Consignes:
1 - D’après le texte sur l’intégration européenne, pourquoi la conception de Mario Monti ne relève-t-elle pas d’un « dérapage » ? Répondez en une à trois phrases.
2 - Répondez à ces questions sur le texte sur l’intégration européenne.
(a) Quand le Conseil européen est-il prévu ?
(b) Qui a proposé de faire élire un « président de l’Europe » au suffrage universel ?
(c) À quel journal Mario Monti a-t-il accordé une interview ?
3 - Rédigez la suite du texte sur l’intégration européenne à partir de sa dernière phrase.

Quelques heures avant de franchir la Manche, la dirigeante allemande discourait devant l’hémicycle bruxellois. « Ensemble, nous pouvons créer une Europe de la stabilité et de la puissance », a-t-elle martelé, usant d’une rhétorique qui n’est peut-être pas anodine. La chancelière fédérale a plaidé pour que l’UE se dote d’un « véritable pouvoir d’intervention sur les budgets nationaux » des pays jugés dispendieux.
L’oeil sur l’échéance du Conseil européen prévu mi-décembre où elle compte lancer le projet de transformer la zone euro en un quasi Etat fédéral intégré, elle a invité à être « courageux, en ne reculant pas devant un changement de traité ». Puis elle a délivré un message doux aux oreilles des eurodéputés : « bien sûr, la Commission européenne deviendra un jour un véritable gouvernement, le Conseil européen sera une seconde chambre, et le parlement européen aura plus de pouvoirs ». Quelques jours plus tôt, son ministre des finances, Wolfgang Schäuble, réitérait sa proposition de faire élire un « président de l’Europe » au suffrage universel.
Mario Monti, lui, possède une incomparable supériorité sur ses pairs : devenu, il y a un an, chef de l’exécutif dans son pays grâce à un scénario conçu à Bruxelles, il n’a jamais pris le soin de se présenter devant le suffrage universel. Nommé sénateur à vie, il pourrait bien caresser le projet de se succéder à lui-même en février prochain - après son annonce-surprise de démission - sans avoir à s’embêter avec le moindre électeur. Il tire sa légitimité des deux instances entre lesquelles il a notamment partagé sa carrière : la Commission européenne et la banque américaine Goldmann Sachs.
Le président du Conseil italien exhortait récemment ses collègues de l’UE à ne pas « se laisser prendre en otage par leur parlement », ce qui confirme une très haute opinion de la représentation nationale. Dans une interview aux Echos (02/11/12), il décrit l’Europe comme un « rempart contre des dérives nationales imprévisibles », et se réjouit que « les pays européens (soient) encadrés par des structures des directives, des critères. Cela donne des garde-fous ». Il va de soi que, pour M. Monti, les « fous » potentiels, ce sont les peuples.
Cette conception ne relève nullement d’un « dérapage » proféré par une personnalité atypique. Au contraire : elle est historiquement à la racine de l’« idéologie européenne » qui, depuis des décennies, si ce n’est des siècles, postule que seuls les « élites » et les experts - c’est-à -dire ici les oligarchies - sont seuls capables de prendre les décisions nécessaires. Évacuer le peuple en tant qu’acteur politique constitue l’essence même de l’intégration européenne.

Données fournies:

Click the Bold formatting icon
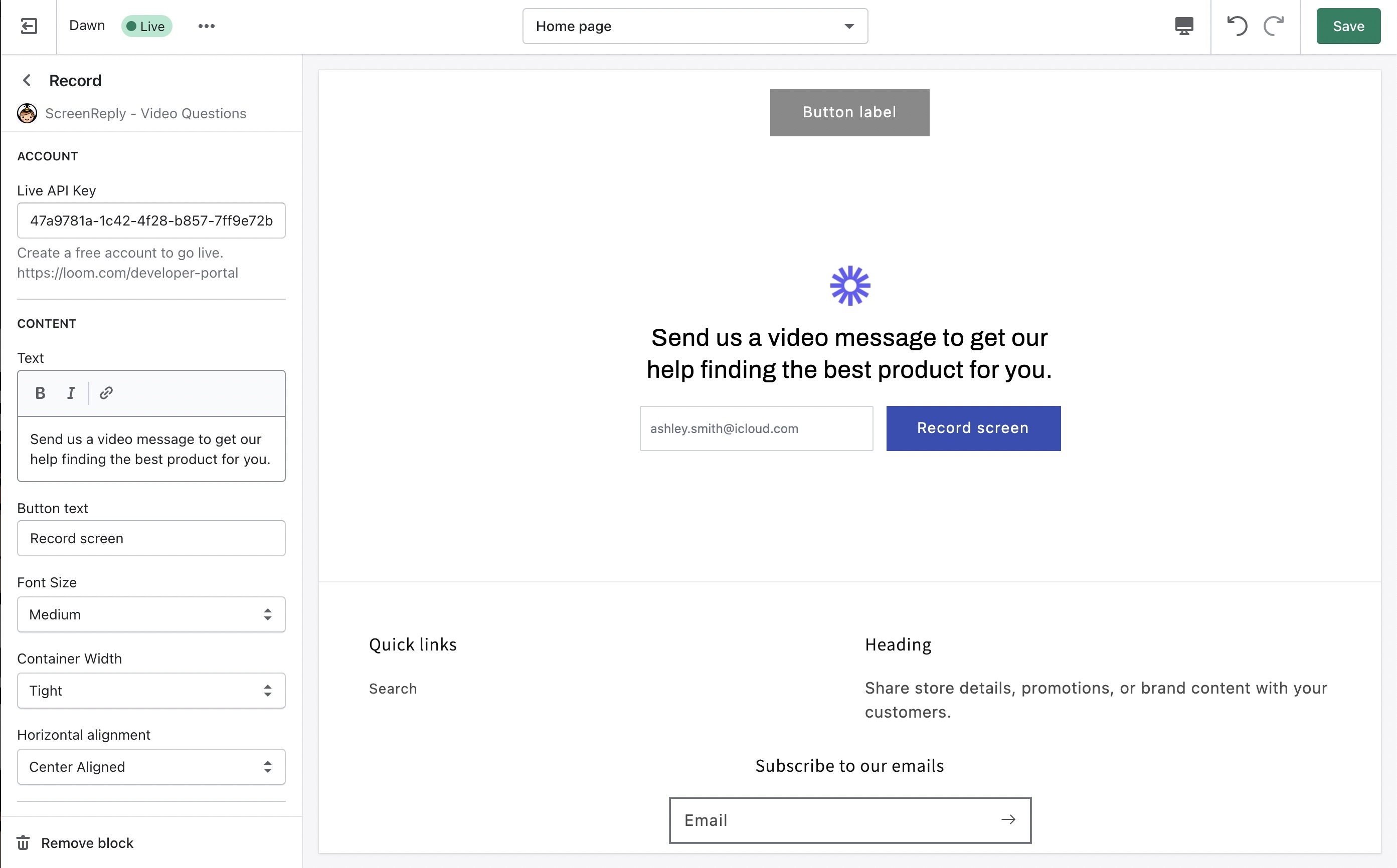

Réponses:
1 - Selon le texte, cette conception est historiquement à la racine de l’« idéologie européenne ». Depuis des décennies, voire des siècles, cette idéologie postule que seuls les « élites » et les experts sont capables de prendre les décisions nécessaires.

2 -
(a) Mi-décembre.
(b) Wolfgang Schäuble, ministre des finances.
(c) Aux Echos.

3 -
Pour viser cet effacement du peuple, on peut aussi diluer ce dernier dans la mise en avant de ladite « société civile ». Un remarquable exemple - français - en est fourni par la mise en place de la « Commission nationale pour la transition énergétique » (lire p. 2). Sur la base d’un objectif chapeauté par Bruxelles sont donc réunis des parlementaires, en principe détenteurs de la légitimité conférée par une élection ; des représentants de centrales syndicales, dont on peut s’étonner qu’elles acceptent de voir élargir à l’infini leurs compétences « sociétales », là où la défense du monde du travail ne devrait pas leur laisser présentement trop de répit ; ainsi que des inévitables ONG, véritables groupes de pression dont l’existence repose essentiellement sur leur entregent médiatique.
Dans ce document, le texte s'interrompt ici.